Single genes with large effects may contribute to insulin resistance or influence susceptibility to non-insulin-dependent diabetes mellitus (NIDDM). In the Pima Indians, results from sib-pair analysis have suggested that a gene on chromosome 4q influences both fasting insulin levels and maximal insulin action. We conducted sib-pair and logarithm of odds (LOD)-score linkage analysis to seek evidence for linkage between genes influencing insulin levels and chromosome 4q loci. Analyses were conducted on nondiabetic individuals from 28 different families participating in the San Antonio Family Diabetes Study. All subjects received a 2-h oral glucose tolerance test. Fasting insulin levels were measured in 382 nondiabetic individuals, and 2-h insulin levels were measured in 366 individuals. Initial sib-pair linkage analysis revealed a possible association between 2-h post–glucose challenge insulin levels and the intestinal fatty acid–binding protein (FABP2) locus located in the region of chromosome 4q28–31 (P = 0.006).

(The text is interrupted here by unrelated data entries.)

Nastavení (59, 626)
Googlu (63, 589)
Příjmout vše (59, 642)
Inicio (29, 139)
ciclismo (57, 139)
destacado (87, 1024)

Subsequent sib-pair linkage analysis of 11 additional chromosome 4q markers supported this hypothesis. We next conducted segregation analyses to estimate allele frequencies and other model parameters for the putative locus influencing 2-h insulin levels. Results of LOD-score linkage analysis indicated possible linkage between the major gene described by the segregation model and FABP2. Using combined segregation and linkage analysis, we obtained a LOD-score of 2.80 at recombination frequency of 0.0 between FABP2 and the putative locus influencing 2-h insulin levels. The maximum likelihood estimate of the allele associated with low insulin levels was 0.21. Individuals having one or two copies of this allele had a mean ln(2-h insulin level) equal to 3.484 (back-transformed mean = 298.4 pmol/1), compared with 4.480 (back-transformed mean = 807.8 pmol/1) for individuals in whom this allele was absent. Approximately 32% of the total phenotypic variance in ln(2-h insulin levels) could be attributed to this locus. These results are consistent with the hypothesis that FABP2, or a tightly linked gene, influences 2-h insulin levels. This gene may be associated with insulin resistance.